» **Instructions for the task**: Among the entries below, extract exactly the lines that run from the one with "1190x517 pixels." through the one with "Given: Expand the", both ends included.

» **Records from a data source**:
---

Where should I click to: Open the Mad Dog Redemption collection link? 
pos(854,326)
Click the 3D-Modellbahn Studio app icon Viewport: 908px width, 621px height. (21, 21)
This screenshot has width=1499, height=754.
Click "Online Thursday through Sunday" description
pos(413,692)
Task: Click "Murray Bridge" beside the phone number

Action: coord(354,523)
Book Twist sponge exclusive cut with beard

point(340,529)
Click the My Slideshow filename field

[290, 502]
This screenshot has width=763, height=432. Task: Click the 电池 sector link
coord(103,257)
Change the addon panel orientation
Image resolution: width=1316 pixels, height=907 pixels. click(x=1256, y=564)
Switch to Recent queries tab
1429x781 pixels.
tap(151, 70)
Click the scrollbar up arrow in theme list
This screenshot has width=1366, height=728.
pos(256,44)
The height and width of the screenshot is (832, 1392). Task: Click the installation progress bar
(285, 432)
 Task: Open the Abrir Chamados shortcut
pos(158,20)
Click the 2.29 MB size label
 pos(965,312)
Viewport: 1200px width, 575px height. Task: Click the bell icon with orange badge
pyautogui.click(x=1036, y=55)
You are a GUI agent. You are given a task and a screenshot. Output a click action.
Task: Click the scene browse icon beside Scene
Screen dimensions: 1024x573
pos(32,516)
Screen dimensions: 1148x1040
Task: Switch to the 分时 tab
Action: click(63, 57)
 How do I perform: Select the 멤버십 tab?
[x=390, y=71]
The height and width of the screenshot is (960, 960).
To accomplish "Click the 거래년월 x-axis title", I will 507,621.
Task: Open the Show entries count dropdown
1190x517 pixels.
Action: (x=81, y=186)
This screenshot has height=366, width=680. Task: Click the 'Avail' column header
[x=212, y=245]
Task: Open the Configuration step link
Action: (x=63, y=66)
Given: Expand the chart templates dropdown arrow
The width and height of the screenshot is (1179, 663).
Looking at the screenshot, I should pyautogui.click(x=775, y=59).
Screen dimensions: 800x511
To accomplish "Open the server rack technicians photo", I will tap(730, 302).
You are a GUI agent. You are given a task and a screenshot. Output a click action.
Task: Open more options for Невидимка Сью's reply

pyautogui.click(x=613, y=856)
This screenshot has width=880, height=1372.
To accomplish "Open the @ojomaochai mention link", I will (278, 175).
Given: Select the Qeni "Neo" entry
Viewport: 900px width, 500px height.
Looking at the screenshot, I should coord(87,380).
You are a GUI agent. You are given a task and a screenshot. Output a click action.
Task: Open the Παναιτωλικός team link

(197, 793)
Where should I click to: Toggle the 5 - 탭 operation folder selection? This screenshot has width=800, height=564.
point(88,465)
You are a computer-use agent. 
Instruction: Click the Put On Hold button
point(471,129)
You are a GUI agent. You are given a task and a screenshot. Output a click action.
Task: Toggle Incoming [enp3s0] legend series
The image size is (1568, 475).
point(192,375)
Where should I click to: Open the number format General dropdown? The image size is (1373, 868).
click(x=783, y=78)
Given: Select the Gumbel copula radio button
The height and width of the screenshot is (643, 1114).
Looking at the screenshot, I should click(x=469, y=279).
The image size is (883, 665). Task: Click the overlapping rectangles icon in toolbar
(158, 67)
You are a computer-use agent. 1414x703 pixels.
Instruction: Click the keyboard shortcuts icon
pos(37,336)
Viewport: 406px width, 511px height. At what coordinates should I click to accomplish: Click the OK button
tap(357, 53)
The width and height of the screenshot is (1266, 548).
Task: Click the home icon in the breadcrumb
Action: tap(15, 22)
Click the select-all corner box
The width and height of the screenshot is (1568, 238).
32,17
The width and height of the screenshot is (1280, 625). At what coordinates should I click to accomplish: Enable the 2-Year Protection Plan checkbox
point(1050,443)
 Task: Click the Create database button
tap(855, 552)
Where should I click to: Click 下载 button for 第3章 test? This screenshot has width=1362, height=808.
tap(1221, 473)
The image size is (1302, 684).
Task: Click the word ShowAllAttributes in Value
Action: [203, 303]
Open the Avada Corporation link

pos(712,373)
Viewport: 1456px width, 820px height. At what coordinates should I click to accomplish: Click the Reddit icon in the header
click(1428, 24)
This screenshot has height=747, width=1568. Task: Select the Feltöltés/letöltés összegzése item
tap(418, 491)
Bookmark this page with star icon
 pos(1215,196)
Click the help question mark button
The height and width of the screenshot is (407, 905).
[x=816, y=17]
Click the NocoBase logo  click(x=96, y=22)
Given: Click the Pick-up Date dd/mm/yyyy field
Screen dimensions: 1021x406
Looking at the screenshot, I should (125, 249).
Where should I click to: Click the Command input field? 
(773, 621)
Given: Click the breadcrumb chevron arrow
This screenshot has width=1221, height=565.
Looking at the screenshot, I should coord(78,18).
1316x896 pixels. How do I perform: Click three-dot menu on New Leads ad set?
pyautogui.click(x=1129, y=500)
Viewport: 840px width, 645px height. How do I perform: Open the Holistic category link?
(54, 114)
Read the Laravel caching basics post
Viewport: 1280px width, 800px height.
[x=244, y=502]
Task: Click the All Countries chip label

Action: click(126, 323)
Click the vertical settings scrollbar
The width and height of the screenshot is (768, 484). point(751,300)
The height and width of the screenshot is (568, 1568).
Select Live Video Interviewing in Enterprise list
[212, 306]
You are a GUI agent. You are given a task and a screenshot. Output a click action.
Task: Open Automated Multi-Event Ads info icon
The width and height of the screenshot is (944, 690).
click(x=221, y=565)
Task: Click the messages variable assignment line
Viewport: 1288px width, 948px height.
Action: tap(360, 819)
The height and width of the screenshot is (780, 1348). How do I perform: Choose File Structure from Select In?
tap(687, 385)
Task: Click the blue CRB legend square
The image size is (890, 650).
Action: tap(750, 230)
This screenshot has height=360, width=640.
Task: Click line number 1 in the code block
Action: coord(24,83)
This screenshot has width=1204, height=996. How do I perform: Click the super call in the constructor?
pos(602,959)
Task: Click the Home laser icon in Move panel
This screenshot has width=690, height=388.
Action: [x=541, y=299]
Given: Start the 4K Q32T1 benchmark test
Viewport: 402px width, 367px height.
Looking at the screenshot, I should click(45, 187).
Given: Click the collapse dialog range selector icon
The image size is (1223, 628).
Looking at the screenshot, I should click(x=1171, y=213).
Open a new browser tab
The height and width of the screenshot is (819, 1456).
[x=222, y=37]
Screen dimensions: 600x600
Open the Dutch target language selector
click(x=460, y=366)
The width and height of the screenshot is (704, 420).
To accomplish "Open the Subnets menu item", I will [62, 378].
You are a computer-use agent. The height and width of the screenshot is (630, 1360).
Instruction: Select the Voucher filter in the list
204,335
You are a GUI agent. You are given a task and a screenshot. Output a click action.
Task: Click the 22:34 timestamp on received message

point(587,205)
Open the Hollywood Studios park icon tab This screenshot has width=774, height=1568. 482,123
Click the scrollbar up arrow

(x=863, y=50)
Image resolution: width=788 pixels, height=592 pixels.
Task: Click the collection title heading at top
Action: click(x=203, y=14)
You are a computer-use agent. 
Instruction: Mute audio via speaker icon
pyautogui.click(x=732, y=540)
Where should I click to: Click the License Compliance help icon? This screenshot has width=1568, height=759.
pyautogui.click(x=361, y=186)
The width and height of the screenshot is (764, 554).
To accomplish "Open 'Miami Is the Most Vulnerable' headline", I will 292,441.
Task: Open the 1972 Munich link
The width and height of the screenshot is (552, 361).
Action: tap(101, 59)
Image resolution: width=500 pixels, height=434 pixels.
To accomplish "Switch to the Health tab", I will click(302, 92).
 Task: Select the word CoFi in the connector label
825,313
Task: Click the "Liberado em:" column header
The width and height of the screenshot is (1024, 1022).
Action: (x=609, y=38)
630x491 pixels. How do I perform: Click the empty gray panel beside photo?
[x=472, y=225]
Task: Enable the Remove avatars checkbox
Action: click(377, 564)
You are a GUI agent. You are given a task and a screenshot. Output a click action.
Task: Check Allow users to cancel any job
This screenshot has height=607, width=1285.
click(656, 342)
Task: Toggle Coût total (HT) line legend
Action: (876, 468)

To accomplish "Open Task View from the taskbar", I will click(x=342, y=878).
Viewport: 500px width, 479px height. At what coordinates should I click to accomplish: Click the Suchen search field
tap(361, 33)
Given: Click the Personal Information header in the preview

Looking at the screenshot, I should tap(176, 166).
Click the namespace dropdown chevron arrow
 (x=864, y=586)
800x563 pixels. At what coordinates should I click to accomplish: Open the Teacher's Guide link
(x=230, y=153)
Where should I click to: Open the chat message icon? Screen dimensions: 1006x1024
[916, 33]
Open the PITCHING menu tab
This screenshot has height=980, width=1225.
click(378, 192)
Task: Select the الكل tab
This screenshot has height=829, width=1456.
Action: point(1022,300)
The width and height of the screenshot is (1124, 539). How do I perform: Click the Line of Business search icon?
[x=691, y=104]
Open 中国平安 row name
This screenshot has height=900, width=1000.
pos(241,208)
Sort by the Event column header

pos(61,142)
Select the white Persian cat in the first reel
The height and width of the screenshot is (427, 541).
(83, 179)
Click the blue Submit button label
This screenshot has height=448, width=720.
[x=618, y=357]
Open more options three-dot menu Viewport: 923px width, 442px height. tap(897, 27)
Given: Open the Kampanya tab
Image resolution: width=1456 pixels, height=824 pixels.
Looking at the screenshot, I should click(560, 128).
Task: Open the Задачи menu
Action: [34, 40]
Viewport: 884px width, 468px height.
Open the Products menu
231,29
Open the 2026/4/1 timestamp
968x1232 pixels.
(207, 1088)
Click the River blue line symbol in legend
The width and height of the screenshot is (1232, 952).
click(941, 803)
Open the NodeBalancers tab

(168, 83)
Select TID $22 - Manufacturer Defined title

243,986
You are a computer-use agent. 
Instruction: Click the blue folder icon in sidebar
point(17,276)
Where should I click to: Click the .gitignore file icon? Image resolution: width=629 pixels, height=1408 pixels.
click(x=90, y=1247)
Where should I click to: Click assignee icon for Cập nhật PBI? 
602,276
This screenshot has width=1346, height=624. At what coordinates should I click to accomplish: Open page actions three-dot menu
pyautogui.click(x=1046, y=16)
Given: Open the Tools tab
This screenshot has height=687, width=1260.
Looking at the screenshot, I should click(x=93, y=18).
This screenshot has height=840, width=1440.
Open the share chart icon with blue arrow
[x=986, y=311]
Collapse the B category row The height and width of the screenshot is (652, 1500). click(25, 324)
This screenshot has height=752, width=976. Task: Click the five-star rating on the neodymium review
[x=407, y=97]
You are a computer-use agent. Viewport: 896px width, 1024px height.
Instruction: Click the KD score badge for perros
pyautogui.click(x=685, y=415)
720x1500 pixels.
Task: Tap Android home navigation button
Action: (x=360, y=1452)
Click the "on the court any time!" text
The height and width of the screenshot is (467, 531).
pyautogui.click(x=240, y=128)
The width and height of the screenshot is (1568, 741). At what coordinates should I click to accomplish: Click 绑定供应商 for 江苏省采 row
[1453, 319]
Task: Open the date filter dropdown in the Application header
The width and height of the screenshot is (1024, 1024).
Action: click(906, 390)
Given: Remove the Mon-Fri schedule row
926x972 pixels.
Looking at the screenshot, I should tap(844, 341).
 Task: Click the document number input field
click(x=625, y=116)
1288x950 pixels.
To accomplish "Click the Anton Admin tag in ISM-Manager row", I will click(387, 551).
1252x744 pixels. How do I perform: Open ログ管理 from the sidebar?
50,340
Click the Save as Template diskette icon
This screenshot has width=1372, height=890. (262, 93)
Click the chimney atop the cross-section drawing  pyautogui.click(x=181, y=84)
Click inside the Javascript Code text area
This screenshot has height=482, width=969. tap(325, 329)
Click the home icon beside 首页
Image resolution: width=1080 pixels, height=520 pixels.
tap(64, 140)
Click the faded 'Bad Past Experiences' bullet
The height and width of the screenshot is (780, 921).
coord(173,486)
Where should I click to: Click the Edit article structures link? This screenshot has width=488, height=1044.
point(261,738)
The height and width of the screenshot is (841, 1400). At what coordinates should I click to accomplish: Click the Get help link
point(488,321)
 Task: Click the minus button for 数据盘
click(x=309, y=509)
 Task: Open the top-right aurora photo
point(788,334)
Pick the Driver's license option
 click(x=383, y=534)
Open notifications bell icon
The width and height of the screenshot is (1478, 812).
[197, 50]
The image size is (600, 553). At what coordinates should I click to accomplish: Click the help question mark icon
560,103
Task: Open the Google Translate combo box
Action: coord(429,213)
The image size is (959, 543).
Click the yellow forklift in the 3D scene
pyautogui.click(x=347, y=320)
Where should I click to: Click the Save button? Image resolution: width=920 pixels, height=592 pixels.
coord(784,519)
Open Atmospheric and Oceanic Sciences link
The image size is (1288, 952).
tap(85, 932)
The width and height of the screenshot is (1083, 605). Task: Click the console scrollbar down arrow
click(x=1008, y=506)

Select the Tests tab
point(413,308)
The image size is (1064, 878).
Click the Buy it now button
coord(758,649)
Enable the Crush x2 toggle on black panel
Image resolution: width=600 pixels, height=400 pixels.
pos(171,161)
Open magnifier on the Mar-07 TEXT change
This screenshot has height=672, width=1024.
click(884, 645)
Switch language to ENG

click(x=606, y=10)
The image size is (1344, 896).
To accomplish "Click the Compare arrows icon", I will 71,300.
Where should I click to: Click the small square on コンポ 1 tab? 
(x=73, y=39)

---

» **Finished task**:
1190x517 pixels.
Action: (x=81, y=186)
This screenshot has height=366, width=680. Task: Click the 'Avail' column header
[x=212, y=245]
Task: Open the Configuration step link
Action: (x=63, y=66)
Given: Expand the chart templates dropdown arrow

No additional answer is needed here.